Improved Production of Cytokines

A corollary of maintaining excess fat in non-adipose tissue would be that the adipose tissue has attained or is reaching the limits of its capacity to store fat safely. If elevated inflammation leads to alveolar damage, then that provides an obvious possible route whereby the metabolic risk factors could drive increased mortality.

Modified Adipose Tissue Hormones

Adipose tissue growth not only results in the elaboration of inflammatory cytokines but it also affects the profile of hormones that are secreted. A key signature of insulin resistance is a rise in the ratio of circulating leptin and adiponectin. Obesity is associated with higher circulating leptin and decreased circulating adiponectin.

Thrombosis

Venous thromboembolism costs are much greater in patients with severe COVID-19 than critically ill controls, and there’s growing evidence of high levels of thrombotic microangiopathy in severe COVID-19. Obesity is a confirmed risk factor for arterial and venous thrombosis, and dysfunction of the endothelium, platelets, fibrinolytic system, along with the clotting cascade are implicated.

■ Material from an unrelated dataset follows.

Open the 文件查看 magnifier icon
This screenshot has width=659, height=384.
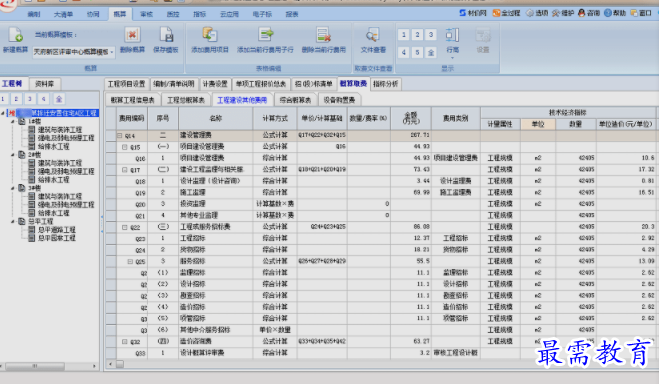click(x=372, y=35)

Insulin Resistance, Not Fat Mass, Is Explanation to the Link between Obesity and Poor COVID-19 Outcomes

When it’s the case that insulin resistance, not fat mass, is the explanation to the correlation between obesity and insufficient COVID-19 outcome, then this is in fact critical, as even short-term low carb diets may improve insulin sensitivity in days.

As obesity has become almost omnipresent and no vaccine for COVID-19 is presently available, even a small reduction in the impact of obesity on mortality and morbidity from the viral illness might have profound consequences for public health.

It is therefore essential for the health of overweight or obese people to have support in losing weight.